ATI Stream vs. NVIDIA CUDA - GPGPU computing battle royale

Introduction, GPGPU history, ATI Stream and CUDA overviews

Since our initial review of five of NVidia’s CUDA-enabled applications back in June, we’ve been chomping at the bit to get our first real look at ATI’s entry into the GPU computing ring called ATI Stream. Both of these platforms use parallel computing architectures to utilize their GPU’s stream processors, in tandem with the CPU, to significantly increase any system’s video transcoding speeds. Today, we are going to discuss both of these technologies as well as benchmark a couple video transcoding applications from Cyberlink that actually support both CUDA and ATI Stream.

It’s a bit late to the party, but can ATI Stream bring the heat against a refined CUDA technology?

ATI Stream vs. NVIDIA CUDA - GPGPU computing battle royale - Graphics Cards 54

Since our initial review of five of NVidia’s CUDA-enabled applications back in June, we’ve been chomping at the bit to get our first real look at ATI’s entry into the GPU computing ring called ATI Stream. Both of these platforms use parallel computing architectures to utilize the GPU’s stream processors, in tandem with the CPU, to significantly increase any system’s video transcoding speeds.

Today, we are going to discuss both of these technologies as well as benchmark a couple video transcoding applications from Cyberlink that support both CUDA and ATI Stream platforms. We will also take a brief look at ATI’s Avivo video converter to see what ATI’s own free software has to offer.

> WHAT THIS EXERCISE ASKS:
A. Print the passage of the ATI Stream vs. CUDA article that begins at the words "It’s a bit late" and stops after "has to offer.".
B. Write the next part of the ATI Stream vs. CUDA article, picking up after its final sentence.
The lines after this come from a separate source.

> STORED DATA:

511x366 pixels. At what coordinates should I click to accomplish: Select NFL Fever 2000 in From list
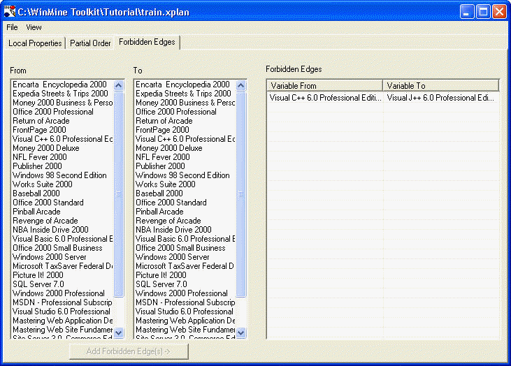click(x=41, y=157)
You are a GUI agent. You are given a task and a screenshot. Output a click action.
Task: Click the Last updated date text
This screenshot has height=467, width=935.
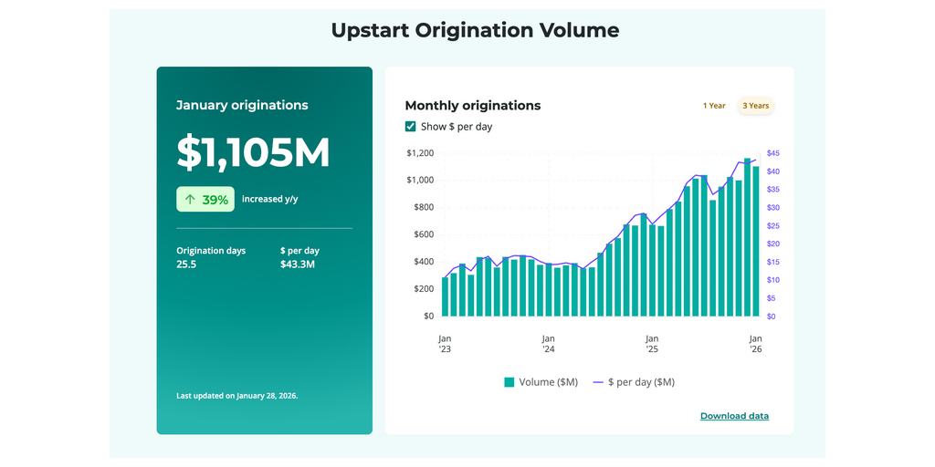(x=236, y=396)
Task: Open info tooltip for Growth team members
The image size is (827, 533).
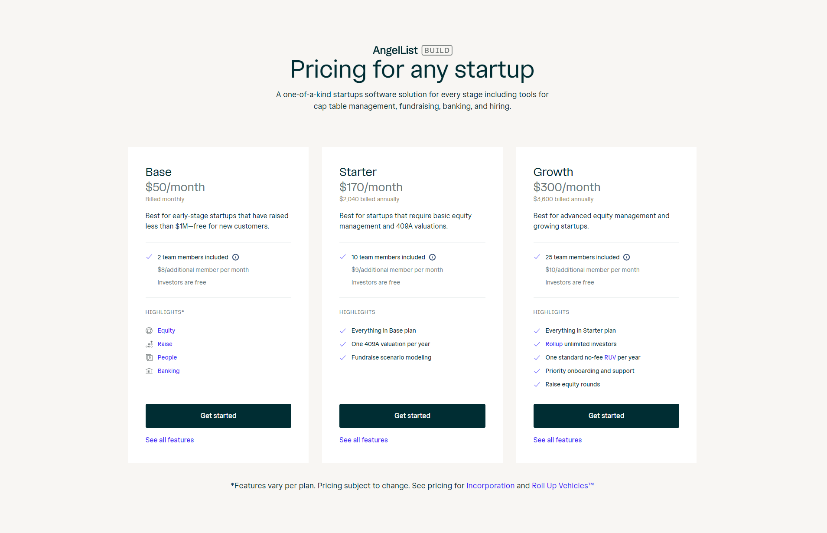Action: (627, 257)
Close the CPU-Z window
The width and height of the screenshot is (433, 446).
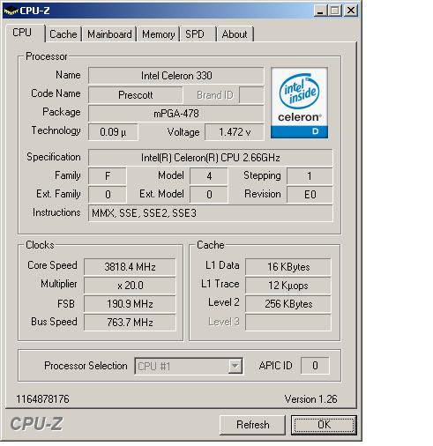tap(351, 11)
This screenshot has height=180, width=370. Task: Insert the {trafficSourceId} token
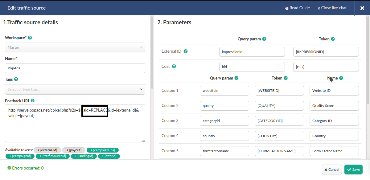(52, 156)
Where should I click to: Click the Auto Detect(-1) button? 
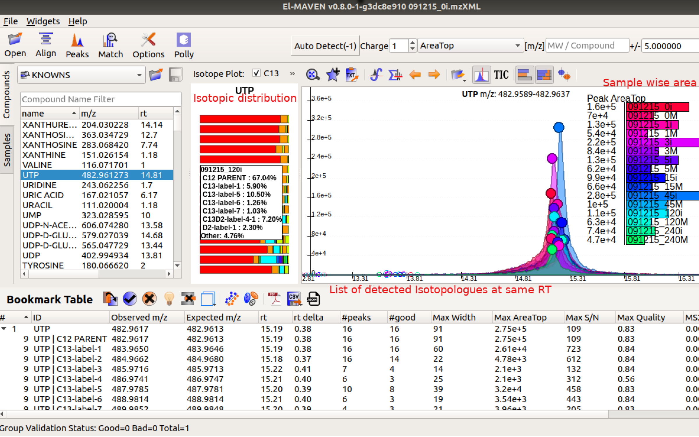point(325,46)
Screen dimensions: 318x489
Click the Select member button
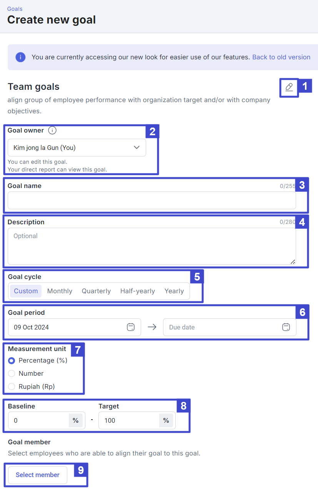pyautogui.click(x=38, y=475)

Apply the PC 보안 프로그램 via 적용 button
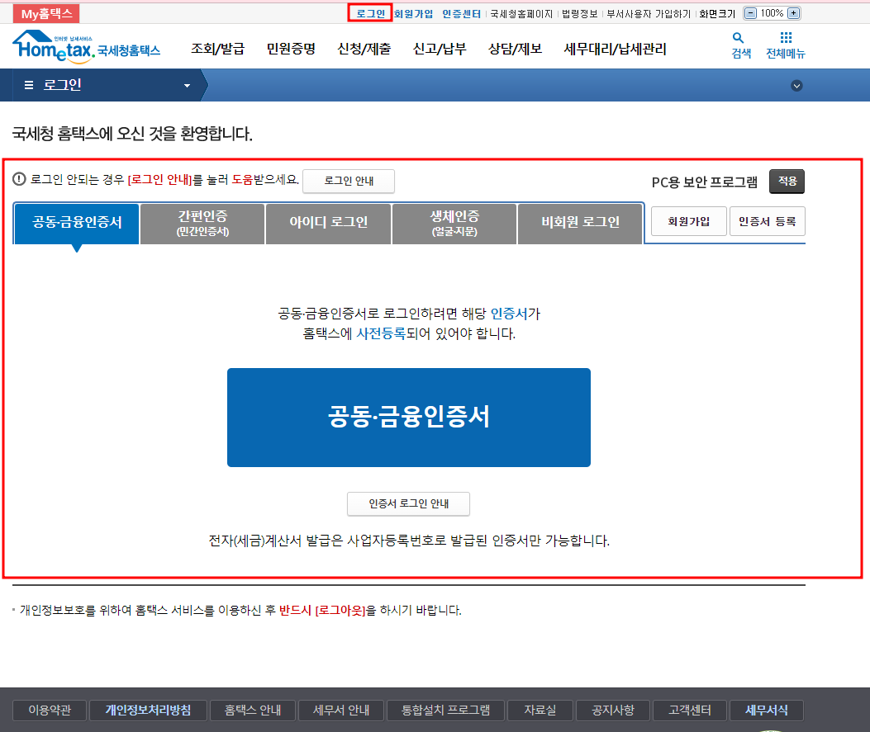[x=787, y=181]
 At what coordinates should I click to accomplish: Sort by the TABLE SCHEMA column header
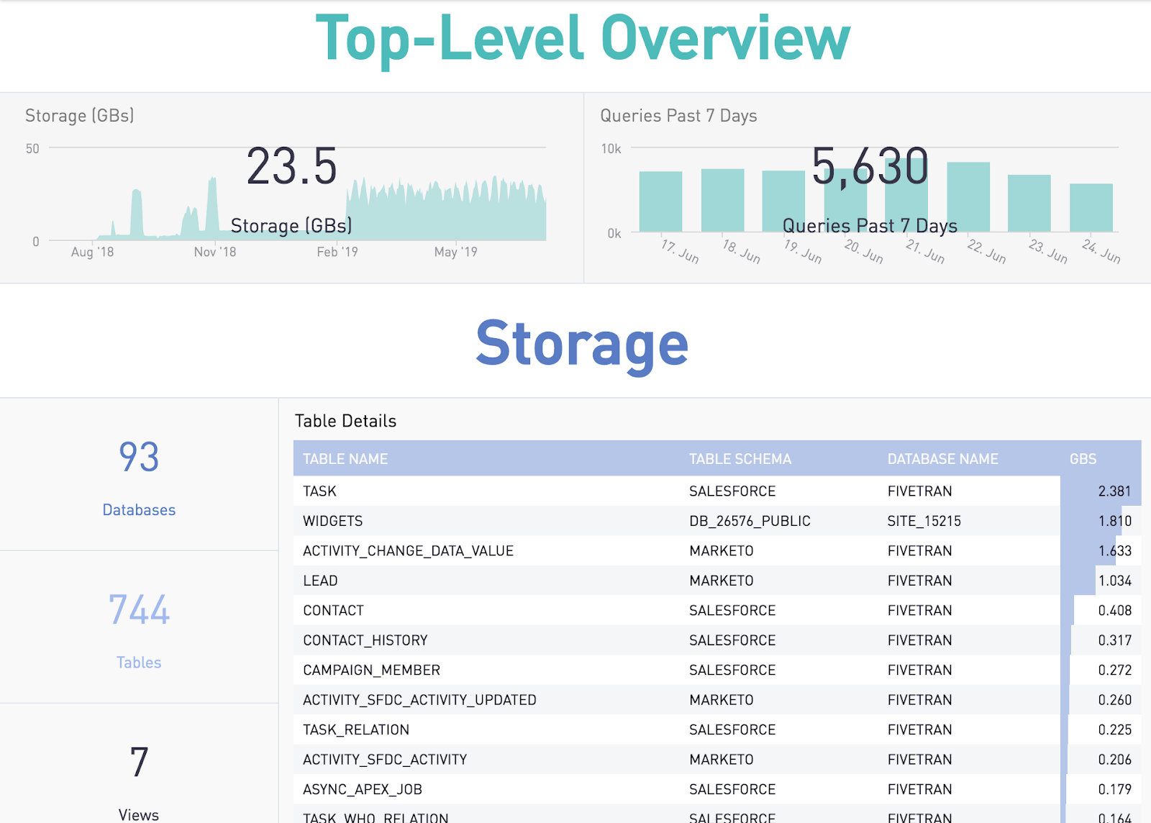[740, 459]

> ANSWERS FOR THE TASKS:
A.
It’s a bit late to the party, but can ATI Stream bring the heat against a refined CUDA technology?

ATI Stream vs. NVIDIA CUDA - GPGPU computing battle royale - Graphics Cards 54

Since our initial review of five of NVidia’s CUDA-enabled applications back in June, we’ve been chomping at the bit to get our first real look at ATI’s entry into the GPU computing ring called ATI Stream. Both of these platforms use parallel computing architectures to utilize the GPU’s stream processors, in tandem with the CPU, to significantly increase any system’s video transcoding speeds.

Today, we are going to discuss both of these technologies as well as benchmark a couple video transcoding applications from Cyberlink that support both CUDA and ATI Stream platforms. We will also take a brief look at ATI’s Avivo video converter to see what ATI’s own free software has to offer.

B.
GPGPU history at a glance

ATI Stream vs. NVIDIA CUDA - GPGPU computing battle royale - Graphics Cards 55
Video Equipment with Ikonas graphics system (Courtesy photo)

The first General-Purpose Graphics Processing Unit or GPGPU was initially created in 1978 when Ikonas developed a programmable raster display system for cockpit instrumentation. Before 2006, there were only a handful of other systems that incorporated GPGPU technology.

ATI Stream vs. NVIDIA CUDA - GPGPU computing battle royale - Graphics Cards 56
Former CEO Dave Orton explains ATI’s Stream computing initiative at a press event in 2006 (Courtesy of TechReport.com)

In November 2006, AMD’s website stated they started the “GPGPU revolution” with the introduction of “Close To Metal”, the first iteration of their GPGPU technology that has now evolved into ATI Stream. But, after several missteps and delays, they weren’t actually able to fully utilize ATI Stream technology until their December 2008 launch of the ATI Catalyst 8.12 driver, which officially brought Stream to the masses.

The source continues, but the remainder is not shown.